Par ailleurs, des diplomates américains ont protesté contre le décret en utilisant un canal officiel dit de dissidence. « Soit ils acceptent le programme, soit ils s’en vont », a répondu la Maison Blanche. Barack Obama, qui avait promis de se tenir à l’écart du débat politique sauf si « les valeurs fondamentales » de l’Amérique étaient menacées, est sorti de son silence dix jours à peine après son départ en se disant encouragé par « le niveau de mobilisation » à travers les États-Unis.
Indignation de l’Irak
Une large coalition d’entreprises du secteur technologique américain travaille de son côté sur une possible action judiciaire commune pour contester le décret anti-immigration. Six Iraniens voyageant vers les États-Unis ont passé trois nuits dans la zone de transit de l’aéroport d’Amsterdam-Schiphol. Le groupe avait quitté Téhéran à bord d’un appareil de la compagnie KLM et devait prendre à Amsterdam des vols vers différentes villes américaines. Au-delà des États-Unis, la vague d’indignation soulevée par l’initiative de la Maison Blanche n’a pas faibli.

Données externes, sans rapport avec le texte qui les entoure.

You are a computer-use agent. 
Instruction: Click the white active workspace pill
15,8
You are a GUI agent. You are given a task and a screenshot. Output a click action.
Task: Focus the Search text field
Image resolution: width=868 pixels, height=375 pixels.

Le Premier ministre irakien Haider Al-Abadi, dont le pays est un proche allié des États-Unis, n’a pas mâché ses mots: le décret signé par Donald Trump « punit les personnes qui font des sacrifices, qui combattent le terrorisme », a-t-il affirmé. Le président du Conseil européen Donald Tusk a dénoncé les déclarations « inquiétantes » de l’administration Trump qui « semblent mettre en cause les 70 dernières années de politique étrangère américaine ». Le vice-Premier ministre turc Numan Kurtulmus a appelé mardi le président Trump à réévaluer son décret motivé par « l’islamophobie, les sentiments anti-immigration et la xénophobie croissants en Occident ». Les députés britanniques débattront le 20 février de la pétition, qui a recueilli près de 1,7 million de signatures, réclamant que la visite d’Etat de Donald Trump prévue d’ici la fin de l’année soit ramenée au rang de simple visite officielle.